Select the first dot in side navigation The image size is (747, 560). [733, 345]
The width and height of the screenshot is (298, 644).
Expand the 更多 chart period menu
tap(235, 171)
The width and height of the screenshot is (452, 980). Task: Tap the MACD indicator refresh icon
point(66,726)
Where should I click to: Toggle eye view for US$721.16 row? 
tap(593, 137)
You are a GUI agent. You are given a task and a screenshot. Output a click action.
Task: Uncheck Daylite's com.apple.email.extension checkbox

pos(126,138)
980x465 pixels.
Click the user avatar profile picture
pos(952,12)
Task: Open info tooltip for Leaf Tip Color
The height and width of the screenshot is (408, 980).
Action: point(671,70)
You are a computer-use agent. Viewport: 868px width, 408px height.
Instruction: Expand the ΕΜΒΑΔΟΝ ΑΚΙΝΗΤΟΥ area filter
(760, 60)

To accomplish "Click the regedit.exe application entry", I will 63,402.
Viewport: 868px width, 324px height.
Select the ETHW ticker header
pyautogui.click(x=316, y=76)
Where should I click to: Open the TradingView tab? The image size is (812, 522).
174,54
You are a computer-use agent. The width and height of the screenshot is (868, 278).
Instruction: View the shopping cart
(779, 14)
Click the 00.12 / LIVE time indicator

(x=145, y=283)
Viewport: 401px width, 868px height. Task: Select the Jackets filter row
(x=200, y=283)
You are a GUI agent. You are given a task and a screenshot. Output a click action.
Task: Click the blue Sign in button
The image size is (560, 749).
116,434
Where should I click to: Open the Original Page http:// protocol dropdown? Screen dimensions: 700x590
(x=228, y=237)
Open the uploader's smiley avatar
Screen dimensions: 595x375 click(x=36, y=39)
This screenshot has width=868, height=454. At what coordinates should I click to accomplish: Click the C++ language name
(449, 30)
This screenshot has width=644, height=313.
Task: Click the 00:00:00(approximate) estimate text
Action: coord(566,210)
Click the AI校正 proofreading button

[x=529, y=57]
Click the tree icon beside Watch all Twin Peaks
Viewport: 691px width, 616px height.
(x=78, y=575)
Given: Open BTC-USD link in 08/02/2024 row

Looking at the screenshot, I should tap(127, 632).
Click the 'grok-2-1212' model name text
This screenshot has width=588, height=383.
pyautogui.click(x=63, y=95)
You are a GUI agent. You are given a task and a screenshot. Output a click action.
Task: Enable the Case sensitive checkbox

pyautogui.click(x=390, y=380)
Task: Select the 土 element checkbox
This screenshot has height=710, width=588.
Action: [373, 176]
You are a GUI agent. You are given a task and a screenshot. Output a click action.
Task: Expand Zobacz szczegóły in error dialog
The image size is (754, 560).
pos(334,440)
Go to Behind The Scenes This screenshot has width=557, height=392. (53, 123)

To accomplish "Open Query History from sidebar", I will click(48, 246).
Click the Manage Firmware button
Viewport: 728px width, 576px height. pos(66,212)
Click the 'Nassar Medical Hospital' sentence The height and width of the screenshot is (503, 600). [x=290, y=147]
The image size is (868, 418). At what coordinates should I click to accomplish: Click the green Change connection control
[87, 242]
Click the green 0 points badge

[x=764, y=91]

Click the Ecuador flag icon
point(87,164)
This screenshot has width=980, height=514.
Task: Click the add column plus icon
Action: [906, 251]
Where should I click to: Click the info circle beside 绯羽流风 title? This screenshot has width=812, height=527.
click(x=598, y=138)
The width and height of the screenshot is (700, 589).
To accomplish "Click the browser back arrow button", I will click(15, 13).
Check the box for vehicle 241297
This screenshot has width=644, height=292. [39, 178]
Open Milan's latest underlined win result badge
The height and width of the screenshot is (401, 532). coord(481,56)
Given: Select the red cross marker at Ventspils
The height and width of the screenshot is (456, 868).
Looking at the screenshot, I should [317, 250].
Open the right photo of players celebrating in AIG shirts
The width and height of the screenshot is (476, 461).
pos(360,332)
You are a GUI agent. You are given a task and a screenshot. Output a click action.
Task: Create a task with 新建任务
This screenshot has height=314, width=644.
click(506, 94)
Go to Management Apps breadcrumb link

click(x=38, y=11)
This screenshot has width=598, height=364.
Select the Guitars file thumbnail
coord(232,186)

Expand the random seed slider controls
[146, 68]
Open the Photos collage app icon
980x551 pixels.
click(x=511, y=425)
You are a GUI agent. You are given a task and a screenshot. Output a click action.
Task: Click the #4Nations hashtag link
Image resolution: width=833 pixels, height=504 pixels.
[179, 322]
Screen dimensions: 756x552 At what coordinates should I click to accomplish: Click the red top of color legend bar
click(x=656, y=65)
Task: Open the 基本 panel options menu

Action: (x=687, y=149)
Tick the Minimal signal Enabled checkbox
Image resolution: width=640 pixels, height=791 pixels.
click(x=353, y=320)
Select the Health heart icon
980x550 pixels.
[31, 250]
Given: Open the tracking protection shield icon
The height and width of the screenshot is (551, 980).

=== Assigned task ===
Here you need to write out the listing above exactly, from its first line to its last.

=== Result for this task ===
Select the first dot in side navigation The image size is (747, 560). [733, 345]
The width and height of the screenshot is (298, 644).
Expand the 更多 chart period menu
tap(235, 171)
The width and height of the screenshot is (452, 980). Task: Tap the MACD indicator refresh icon
point(66,726)
Where should I click to: Toggle eye view for US$721.16 row? 
tap(593, 137)
You are a GUI agent. You are given a task and a screenshot. Output a click action.
Task: Uncheck Daylite's com.apple.email.extension checkbox

pos(126,138)
980x465 pixels.
Click the user avatar profile picture
pos(952,12)
Task: Open info tooltip for Leaf Tip Color
The height and width of the screenshot is (408, 980).
Action: point(671,70)
You are a computer-use agent. Viewport: 868px width, 408px height.
Instruction: Expand the ΕΜΒΑΔΟΝ ΑΚΙΝΗΤΟΥ area filter
(760, 60)

To accomplish "Click the regedit.exe application entry", I will 63,402.
Viewport: 868px width, 324px height.
Select the ETHW ticker header
pyautogui.click(x=316, y=76)
Where should I click to: Open the TradingView tab? The image size is (812, 522).
174,54
You are a computer-use agent. The width and height of the screenshot is (868, 278).
Instruction: View the shopping cart
(779, 14)
Click the 00.12 / LIVE time indicator

(x=145, y=283)
Viewport: 401px width, 868px height. Task: Select the Jackets filter row
(x=200, y=283)
You are a GUI agent. You are given a task and a screenshot. Output a click action.
Task: Click the blue Sign in button
The image size is (560, 749).
116,434
Where should I click to: Open the Original Page http:// protocol dropdown? Screen dimensions: 700x590
(x=228, y=237)
Open the uploader's smiley avatar
Screen dimensions: 595x375 click(x=36, y=39)
This screenshot has width=868, height=454. At what coordinates should I click to accomplish: Click the C++ language name
(449, 30)
This screenshot has width=644, height=313.
Task: Click the 00:00:00(approximate) estimate text
Action: coord(566,210)
Click the AI校正 proofreading button

[x=529, y=57]
Click the tree icon beside Watch all Twin Peaks
Viewport: 691px width, 616px height.
(x=78, y=575)
Given: Open BTC-USD link in 08/02/2024 row

Looking at the screenshot, I should tap(127, 632).
Click the 'grok-2-1212' model name text
This screenshot has width=588, height=383.
pyautogui.click(x=63, y=95)
You are a GUI agent. You are given a task and a screenshot. Output a click action.
Task: Enable the Case sensitive checkbox

pyautogui.click(x=390, y=380)
Task: Select the 土 element checkbox
This screenshot has height=710, width=588.
Action: [373, 176]
You are a GUI agent. You are given a task and a screenshot. Output a click action.
Task: Expand Zobacz szczegóły in error dialog
The image size is (754, 560).
pos(334,440)
Go to Behind The Scenes This screenshot has width=557, height=392. (53, 123)

To accomplish "Open Query History from sidebar", I will click(48, 246).
Click the Manage Firmware button
Viewport: 728px width, 576px height. pos(66,212)
Click the 'Nassar Medical Hospital' sentence The height and width of the screenshot is (503, 600). [x=290, y=147]
The image size is (868, 418). At what coordinates should I click to accomplish: Click the green Change connection control
[87, 242]
Click the green 0 points badge

[x=764, y=91]

Click the Ecuador flag icon
point(87,164)
This screenshot has width=980, height=514.
Task: Click the add column plus icon
Action: [906, 251]
Where should I click to: Click the info circle beside 绯羽流风 title? This screenshot has width=812, height=527.
click(x=598, y=138)
The width and height of the screenshot is (700, 589).
To accomplish "Click the browser back arrow button", I will click(15, 13).
Check the box for vehicle 241297
This screenshot has width=644, height=292. [39, 178]
Open Milan's latest underlined win result badge
The height and width of the screenshot is (401, 532). coord(481,56)
Given: Select the red cross marker at Ventspils
The height and width of the screenshot is (456, 868).
Looking at the screenshot, I should [317, 250].
Open the right photo of players celebrating in AIG shirts
The width and height of the screenshot is (476, 461).
pos(360,332)
You are a GUI agent. You are given a task and a screenshot. Output a click action.
Task: Create a task with 新建任务
This screenshot has height=314, width=644.
click(506, 94)
Go to Management Apps breadcrumb link

click(x=38, y=11)
This screenshot has width=598, height=364.
Select the Guitars file thumbnail
coord(232,186)

Expand the random seed slider controls
[146, 68]
Open the Photos collage app icon
980x551 pixels.
click(x=511, y=425)
You are a GUI agent. You are given a task and a screenshot. Output a click action.
Task: Click the #4Nations hashtag link
Image resolution: width=833 pixels, height=504 pixels.
[179, 322]
Screen dimensions: 756x552 At what coordinates should I click to accomplish: Click the red top of color legend bar
click(x=656, y=65)
Task: Open the 基本 panel options menu

Action: (x=687, y=149)
Tick the Minimal signal Enabled checkbox
Image resolution: width=640 pixels, height=791 pixels.
click(x=353, y=320)
Select the Health heart icon
980x550 pixels.
[31, 250]
Given: Open the tracking protection shield icon
The height and width of the screenshot is (551, 980).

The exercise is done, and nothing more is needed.